Jusqu'à présent, la mesure de protection n'était pas limitée dans le temps. À partir du 1er janvier 2009, date de l'entrée en vigueur de la loi du 5 mars 2007, le juge devra fixer la durée de la mesure, sans que celle-ci puisse excéder 5 ans renouvelable (C. civ., art. 441), sauf si l'altération des facultés personnelles de l'intéressé n'apparaît manifestement pas susceptible de connaître une amélioration, auquel cas le juge pourra fixer une durée plus longue. Le juge dispose d'un délai jusqu'au 8 mars 2012 pour réviser les mesures en cours à la date d'entrée en vigueur de la loi. À défaut de renouvellement dans ce délai, les mesures prendront fin de plein droit. Les personnes habilitées à demander l'ouverture de la mesure de tutelle ont la possibilité de saisir le juge pour solliciter la révision de la mesure. Le certificat médical est obligatoire.

 

En ce qui concerne les droits de la personne protégée, la loi du 5 mars 2007 a consacré le principe selon lequel les mesures de protection des majeurs visent aussi bien leur personne que leurs biens, et ce, dans le respect des libertés individuelles, des droits fondamentaux et de la dignité de la personne. En ce sens, la mesure doit avoir pour finalité l'intérêt de la personne protégée, et favoriser, dans la mesure du possible, l'autonomie de celle-ci. Concrètement, cette protection se traduit tout d'abord par un droit d'audition de la personne par le juge, sauf contre-indication médicale.
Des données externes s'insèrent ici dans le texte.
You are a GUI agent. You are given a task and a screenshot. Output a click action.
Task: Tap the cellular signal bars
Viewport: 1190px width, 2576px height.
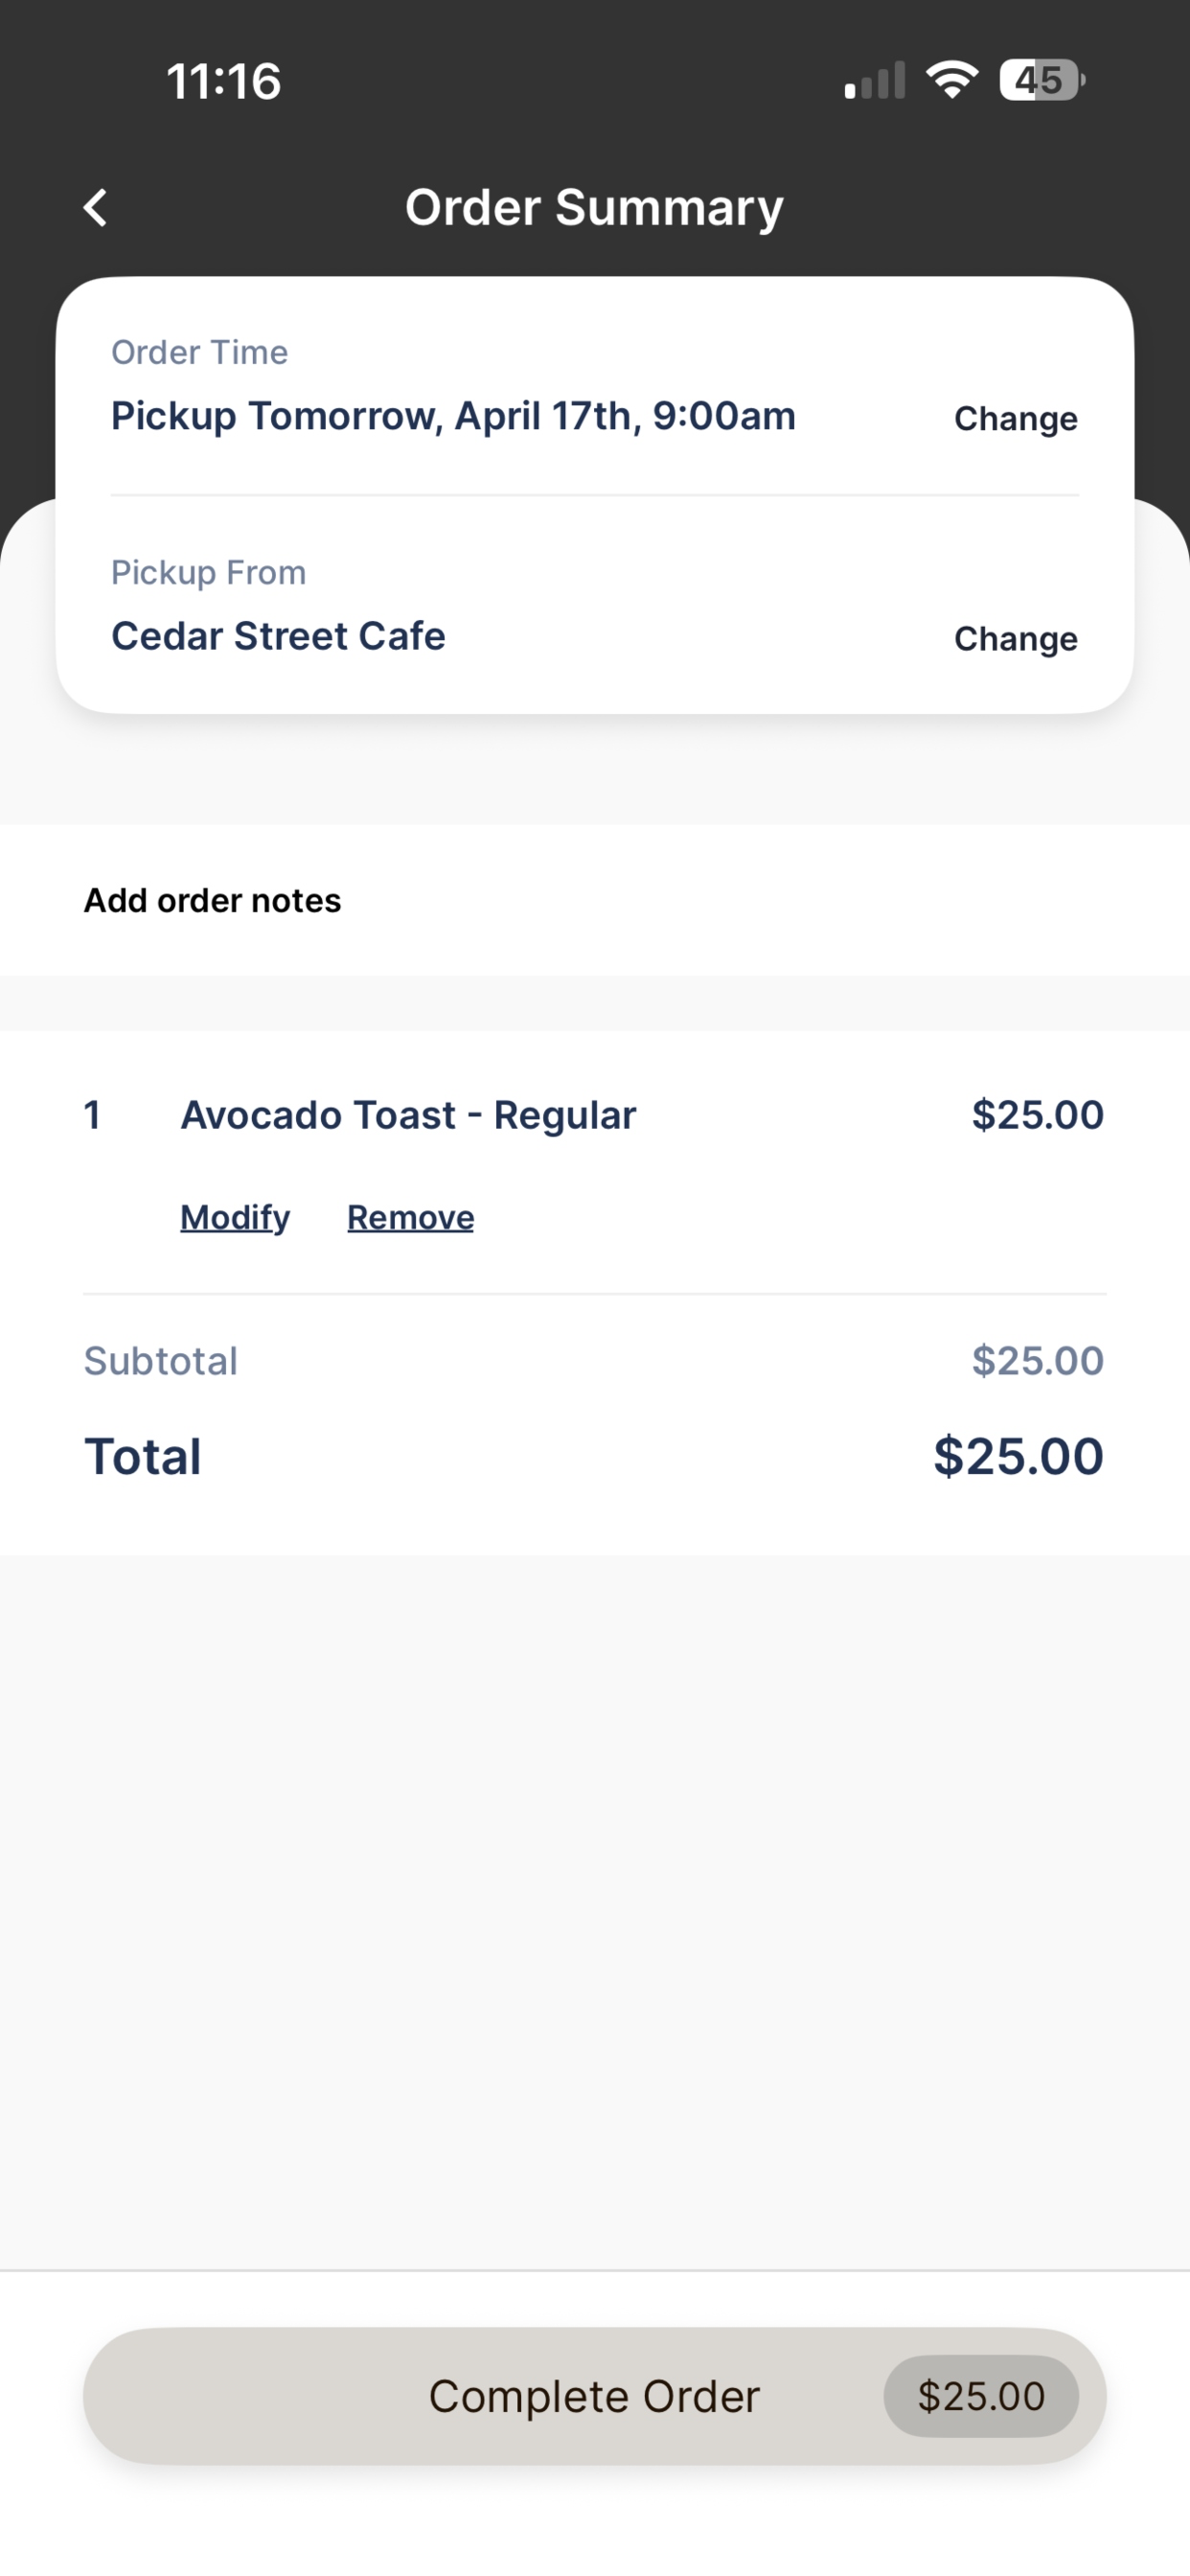click(x=875, y=81)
Par ailleurs, la volonté du majeur devant être prise en compte, il dispose du droit d'être informé, selon les modalités adaptées à son état, de sa situation et des mesures qui sont envisagées. Enfin, la loi établit que les actes strictement personnels, comme ceux relatifs à la filiation, ne peuvent être pris que par le majeur seul, même sous tutelle. Pour les actes relatifs à sa personne, si son état le permet, le majeur dispose d'une liberté de décision.